The airline is attempting to capitalise on its internal market research suggesting “great dissatisfaction with economy air travel in Canada and across North America”, Deluce says.
“It is a segment that has been chipped away at over the last 20 years by common carriers,” he says. “While they focus on elite passengers and the business class, they have stripped away economy class.”
He acknowledges that the North American market is getting crowded with ultra-low-cost carriers, including a few Canadian start-ups that are competing for budget-conscious customers.
“It is getting crowded at the bottom,” Deluce says. “You have multiple carriers in Canada – and three in particular that are focused on the ULCC space – but it is more of the same: not making economy travel better, but actually doing the opposite and taking more away.”
Porter is focused on economy travellers who “do not necessarily gravitate toward a bare-bones ULCC approach”, he adds.
Further clearing market space for Porter, competitor WestJet “has effectively abandoned eastern Canada, a significant move on their part over the past couple of months”, he says: “Clearly, those capacity removals have created a healthier environment from a revenue perspective. It has been a net positive for us.”
But the operating environment has not always been favourable for the Toronto-based airline.
Porter had to overcome major early challenges during its start-up phase, Deluce recalls. The airline’s entrance to the market was delayed by about four years because it initially proposed the construction of a bridge to Billy Bishop Toronto City airport, which became a contentious issue during the Toronto mayoral election in 2003.
Those plans were shelved and Porter re-emerged in 2005 with a plan for ferry access to Billy Bishop, often referred to as Toronto Island airport. The airline secured financing that same year and ordered its fleet of Dash 8 turboprops, which are now mostly between 11 and 17 years old, according to Cirium fleets data.
The Dash 8 remains the best aircraft on the market for Porter’s regional network, Deluce says, and the company has not contemplated replacing its fleet with other turboprops, such as the ATR 72. However, the company would be interested in a new passenger turboprop from Embraer, if the airframer ultimately decides to move forward with that development programme.
“With the right economics and operating performance, we absolutely would be interested in that aircraft,” Deluce says. “We thought it was a neat product, but for their own reasons they have the brakes on that [programme] as they look into how it fits into the overall future of engine power across aircraft, especially as that changes quite a bit over the next 10 or 15 years.

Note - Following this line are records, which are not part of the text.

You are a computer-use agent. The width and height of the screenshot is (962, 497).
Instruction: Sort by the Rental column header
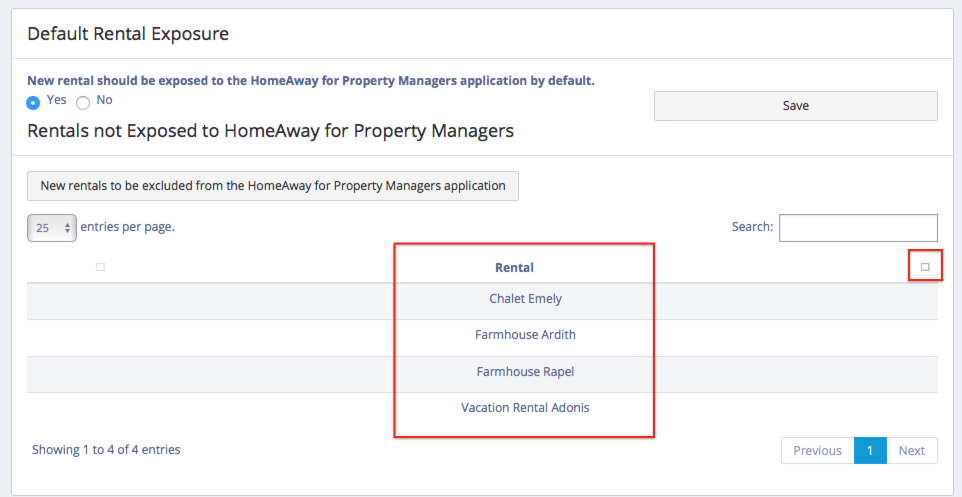coord(514,268)
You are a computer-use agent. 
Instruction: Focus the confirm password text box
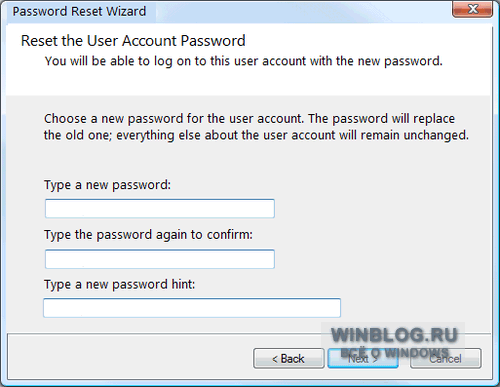[160, 259]
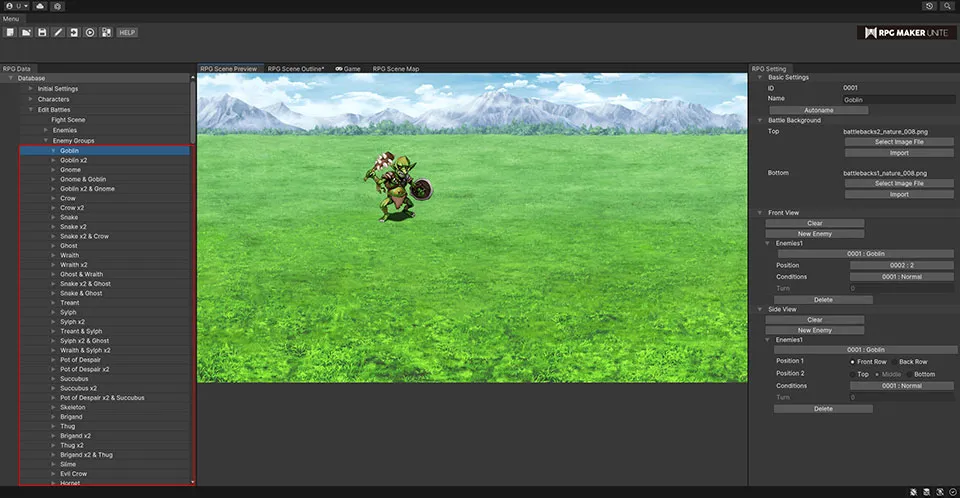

“I think the [Dash 8s] will ultimately be replaced with the next generation of propulsion aircraft, whether it is hydrogen or electric-hybrid or other elements,” he adds. “But that is really a 2030-something replacement for the Dash 8.
“I cannot say we would replace it with aircraft X, Y or Z because there are a lot of concepts with no clear development path,” he says.
For now, Porter is focused on expanding its reach across the continent – and not losing sight of why it has been successful in the first place.
Deluce says that Porter’s base continues to be a strength, as Billy Bishop is “arguably one of the best-located urban airports in the world”. It is about 3km away from Toronto’s financial centre – “a shorter distance than the longest runway at Toronto Pearson airport”, he says.
Retaining the right culture remains top priority. Porter’s primary challenge for the next two years is “attracting the right talent to support what is a significant growth plan”, Deluce says. The company has hired 1,500 new employees over the past 12 months and expects to reach a workforce of 4,500 by the end of 2024.
“It is a new chapter for sure, but it is the same book,” he says. “The Porter product is completely different from the rest of the economy space, and that is our strength.”